Conclusions. The authors highlight the importance of early screening by health care professionals, followed by proper therapy or further observation, as needed. Patients must then comply with the needed therapy or lifestyle changes. Although many bisphosphonates have been shown to slow or prevent bone loss, zoledronic acid can also increase BMD and decrease SREs and fractures in men with metastatic disease.

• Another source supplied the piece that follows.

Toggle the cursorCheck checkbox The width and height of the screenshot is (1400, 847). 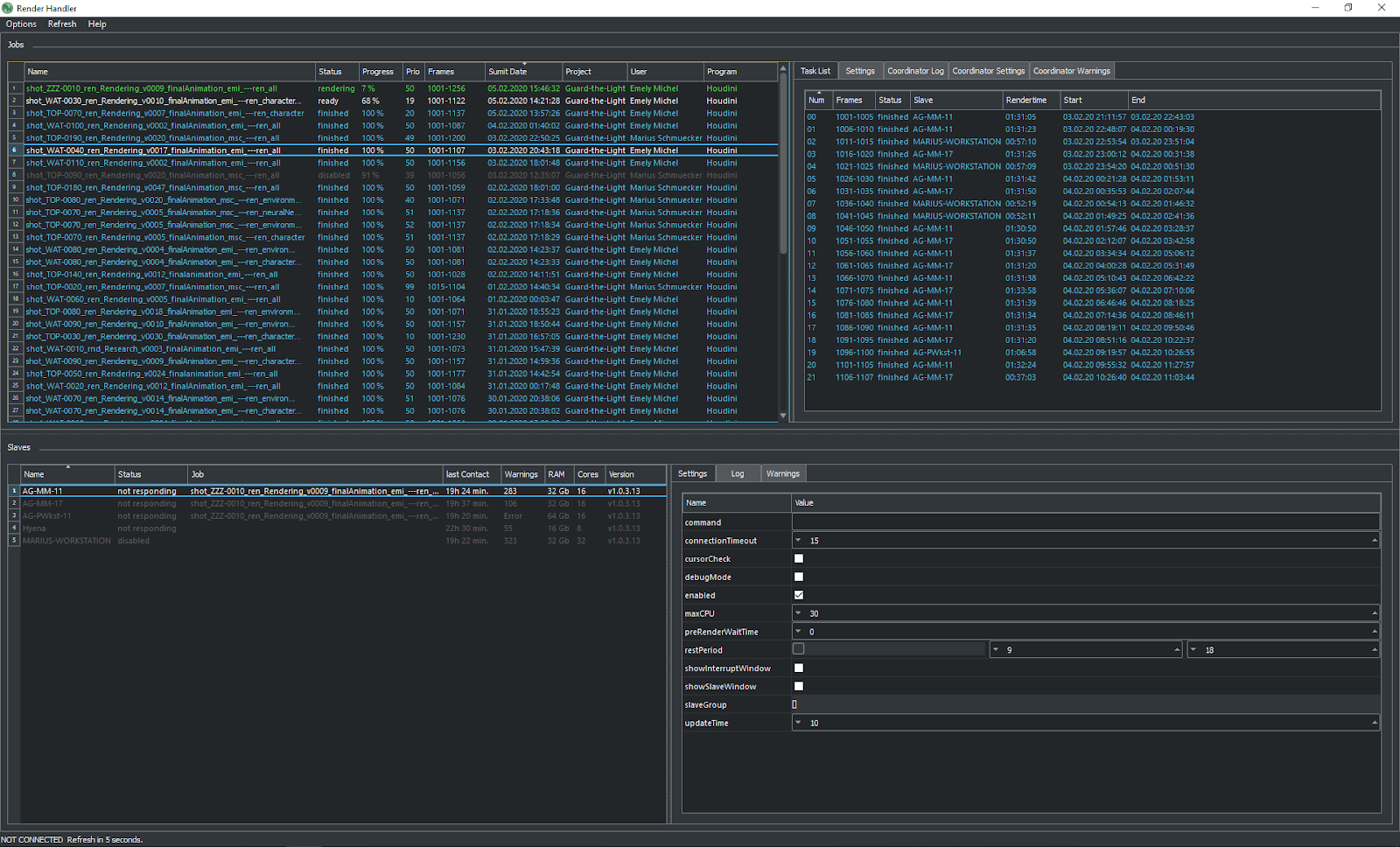798,558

Editor's comments. A common theme on this Website is that patients must educate themselves to be sure they are getting proper preventive and treatment tests and therapies. This is especially true for men on ADT, and is true for men with prostate cancer in general. Remember that in one study 34% of people had osteopenia or osteoporosis before starting ADT. So a diagnosis of prostate cancer should tell a man that bone density testing is probably needed at that time, or should at least prompt him to discuss this option with the care provider. My guess is that the suggested therapy when ADT begins will often be just calcium and vitamin D—this is not enough. This review article shows that only zoledronic acid has been shown to increase BMD for men on ADT, with oral bisphosphonates just retarding bone loss or maintaining current levels. So the IV zoledronic acid is the best solution for men with significant bone loss. I also recommend discussing raloxifene and estrogen supplementation with your care provider as methods to deal with ADT-associated bone loss.